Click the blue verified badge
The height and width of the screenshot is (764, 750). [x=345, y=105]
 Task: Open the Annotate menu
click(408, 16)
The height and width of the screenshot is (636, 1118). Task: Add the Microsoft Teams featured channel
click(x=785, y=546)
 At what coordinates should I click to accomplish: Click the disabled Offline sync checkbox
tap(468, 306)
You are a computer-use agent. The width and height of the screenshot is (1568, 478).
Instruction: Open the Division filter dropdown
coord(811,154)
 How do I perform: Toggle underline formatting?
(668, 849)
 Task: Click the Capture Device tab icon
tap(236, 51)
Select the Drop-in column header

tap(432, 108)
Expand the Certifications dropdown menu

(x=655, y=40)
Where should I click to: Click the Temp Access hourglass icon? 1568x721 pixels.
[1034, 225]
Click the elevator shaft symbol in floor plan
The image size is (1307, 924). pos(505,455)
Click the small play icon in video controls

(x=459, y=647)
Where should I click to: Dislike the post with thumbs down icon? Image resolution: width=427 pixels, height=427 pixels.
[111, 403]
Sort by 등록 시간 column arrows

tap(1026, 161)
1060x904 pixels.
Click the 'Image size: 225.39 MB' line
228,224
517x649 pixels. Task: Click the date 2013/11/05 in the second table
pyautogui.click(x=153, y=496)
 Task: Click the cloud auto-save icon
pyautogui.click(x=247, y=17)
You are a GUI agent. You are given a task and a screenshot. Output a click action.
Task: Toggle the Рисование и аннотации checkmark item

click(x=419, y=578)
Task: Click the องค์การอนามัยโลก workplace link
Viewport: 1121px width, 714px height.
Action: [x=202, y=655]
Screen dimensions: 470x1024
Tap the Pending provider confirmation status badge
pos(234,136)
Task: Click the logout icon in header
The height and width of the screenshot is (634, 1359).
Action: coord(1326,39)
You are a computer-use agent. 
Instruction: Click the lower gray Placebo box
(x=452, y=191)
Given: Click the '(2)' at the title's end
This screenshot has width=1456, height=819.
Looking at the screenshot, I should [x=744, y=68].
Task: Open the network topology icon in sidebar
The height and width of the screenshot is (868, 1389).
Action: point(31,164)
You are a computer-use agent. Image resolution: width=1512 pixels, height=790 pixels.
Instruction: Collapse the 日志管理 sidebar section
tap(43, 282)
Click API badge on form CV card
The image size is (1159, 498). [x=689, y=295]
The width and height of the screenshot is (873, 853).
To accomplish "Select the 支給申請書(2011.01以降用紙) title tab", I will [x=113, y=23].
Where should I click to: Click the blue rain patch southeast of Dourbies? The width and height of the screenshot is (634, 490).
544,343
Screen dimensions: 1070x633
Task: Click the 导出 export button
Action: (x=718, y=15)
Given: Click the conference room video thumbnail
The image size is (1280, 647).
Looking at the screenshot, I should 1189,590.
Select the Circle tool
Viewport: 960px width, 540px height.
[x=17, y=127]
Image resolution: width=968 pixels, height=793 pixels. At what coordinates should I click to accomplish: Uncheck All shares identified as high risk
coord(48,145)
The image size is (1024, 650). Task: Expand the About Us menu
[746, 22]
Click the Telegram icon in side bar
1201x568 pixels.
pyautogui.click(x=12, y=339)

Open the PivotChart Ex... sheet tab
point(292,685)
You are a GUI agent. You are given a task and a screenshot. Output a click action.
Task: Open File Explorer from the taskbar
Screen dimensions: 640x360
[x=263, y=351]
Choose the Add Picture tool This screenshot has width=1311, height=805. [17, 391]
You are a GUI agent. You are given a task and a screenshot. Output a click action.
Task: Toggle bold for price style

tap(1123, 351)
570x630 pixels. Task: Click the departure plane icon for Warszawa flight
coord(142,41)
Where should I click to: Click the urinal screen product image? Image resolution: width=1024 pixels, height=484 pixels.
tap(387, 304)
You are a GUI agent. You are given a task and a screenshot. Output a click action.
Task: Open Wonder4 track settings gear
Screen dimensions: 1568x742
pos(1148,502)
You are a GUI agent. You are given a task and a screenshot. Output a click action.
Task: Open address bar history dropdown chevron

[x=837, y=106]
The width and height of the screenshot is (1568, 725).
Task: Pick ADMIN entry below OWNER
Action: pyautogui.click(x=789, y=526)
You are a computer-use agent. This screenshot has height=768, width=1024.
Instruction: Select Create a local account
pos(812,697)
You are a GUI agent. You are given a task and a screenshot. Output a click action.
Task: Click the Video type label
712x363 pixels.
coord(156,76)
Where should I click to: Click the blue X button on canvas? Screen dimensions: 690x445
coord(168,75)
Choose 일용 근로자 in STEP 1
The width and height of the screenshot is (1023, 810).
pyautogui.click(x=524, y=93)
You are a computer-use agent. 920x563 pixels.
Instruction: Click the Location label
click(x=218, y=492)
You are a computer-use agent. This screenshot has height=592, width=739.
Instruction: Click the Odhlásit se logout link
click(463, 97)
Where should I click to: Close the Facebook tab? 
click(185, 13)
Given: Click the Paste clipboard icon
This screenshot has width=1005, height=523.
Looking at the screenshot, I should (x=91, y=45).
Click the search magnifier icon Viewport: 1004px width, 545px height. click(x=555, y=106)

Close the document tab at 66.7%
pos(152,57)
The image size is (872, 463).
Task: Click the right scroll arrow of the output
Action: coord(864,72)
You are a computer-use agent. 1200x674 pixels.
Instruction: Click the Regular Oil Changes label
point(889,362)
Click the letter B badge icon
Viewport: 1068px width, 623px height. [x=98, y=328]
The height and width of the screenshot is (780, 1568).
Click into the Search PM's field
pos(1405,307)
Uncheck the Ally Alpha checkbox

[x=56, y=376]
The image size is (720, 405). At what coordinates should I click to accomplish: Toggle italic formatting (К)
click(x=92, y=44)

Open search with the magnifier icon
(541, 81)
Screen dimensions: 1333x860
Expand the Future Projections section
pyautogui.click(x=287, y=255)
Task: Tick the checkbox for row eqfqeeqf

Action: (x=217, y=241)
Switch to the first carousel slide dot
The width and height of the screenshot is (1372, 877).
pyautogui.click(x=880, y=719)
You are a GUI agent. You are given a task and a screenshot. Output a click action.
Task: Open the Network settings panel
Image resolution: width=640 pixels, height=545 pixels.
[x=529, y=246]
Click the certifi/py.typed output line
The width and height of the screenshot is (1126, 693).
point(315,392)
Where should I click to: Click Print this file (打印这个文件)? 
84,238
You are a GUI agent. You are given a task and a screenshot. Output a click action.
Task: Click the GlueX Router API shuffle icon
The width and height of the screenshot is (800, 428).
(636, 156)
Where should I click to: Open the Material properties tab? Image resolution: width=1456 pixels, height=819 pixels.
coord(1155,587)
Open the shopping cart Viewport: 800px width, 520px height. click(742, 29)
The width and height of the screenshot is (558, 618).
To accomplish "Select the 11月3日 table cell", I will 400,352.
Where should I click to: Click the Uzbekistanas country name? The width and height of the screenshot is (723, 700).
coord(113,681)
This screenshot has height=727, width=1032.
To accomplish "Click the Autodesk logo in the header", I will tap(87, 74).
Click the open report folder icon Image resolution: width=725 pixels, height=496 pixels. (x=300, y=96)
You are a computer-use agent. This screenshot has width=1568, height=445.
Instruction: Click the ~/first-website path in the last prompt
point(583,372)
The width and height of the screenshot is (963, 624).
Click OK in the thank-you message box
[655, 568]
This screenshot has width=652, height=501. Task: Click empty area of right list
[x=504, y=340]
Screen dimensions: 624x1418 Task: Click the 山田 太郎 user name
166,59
....
* **About this exercise**: Look through the entries above; copy every line holding the string "will".

* **Task result**:
To accomplish "Select the 支給申請書(2011.01以降用紙) title tab", I will [x=113, y=23].
To accomplish "Select the 11月3日 table cell", I will 400,352.
To accomplish "Click the Autodesk logo in the header", I will tap(87, 74).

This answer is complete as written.